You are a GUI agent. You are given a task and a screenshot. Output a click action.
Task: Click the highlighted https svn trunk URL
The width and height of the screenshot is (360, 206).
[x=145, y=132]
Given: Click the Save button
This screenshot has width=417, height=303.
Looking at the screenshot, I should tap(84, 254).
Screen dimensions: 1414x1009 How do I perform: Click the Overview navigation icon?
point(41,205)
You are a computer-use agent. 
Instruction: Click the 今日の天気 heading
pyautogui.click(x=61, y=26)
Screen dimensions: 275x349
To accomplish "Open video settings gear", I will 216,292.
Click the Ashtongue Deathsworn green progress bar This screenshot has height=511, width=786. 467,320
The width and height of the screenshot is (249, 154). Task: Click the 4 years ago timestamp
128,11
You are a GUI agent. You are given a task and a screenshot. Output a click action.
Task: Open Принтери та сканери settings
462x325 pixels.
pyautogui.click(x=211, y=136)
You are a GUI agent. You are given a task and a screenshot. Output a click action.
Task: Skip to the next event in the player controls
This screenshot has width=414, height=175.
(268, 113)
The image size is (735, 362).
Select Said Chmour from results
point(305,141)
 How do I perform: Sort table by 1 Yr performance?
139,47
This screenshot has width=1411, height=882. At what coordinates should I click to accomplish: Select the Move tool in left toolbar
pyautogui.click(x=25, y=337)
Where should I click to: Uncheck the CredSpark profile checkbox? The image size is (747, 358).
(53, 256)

##########

Give again, unchanged, the lines running from the top of the material above through the line that has "Given: Click the Save button", and nothing more.

■ **Exercise response**:
You are a GUI agent. You are given a task and a screenshot. Output a click action.
Task: Click the highlighted https svn trunk URL
The width and height of the screenshot is (360, 206).
[x=145, y=132]
Given: Click the Save button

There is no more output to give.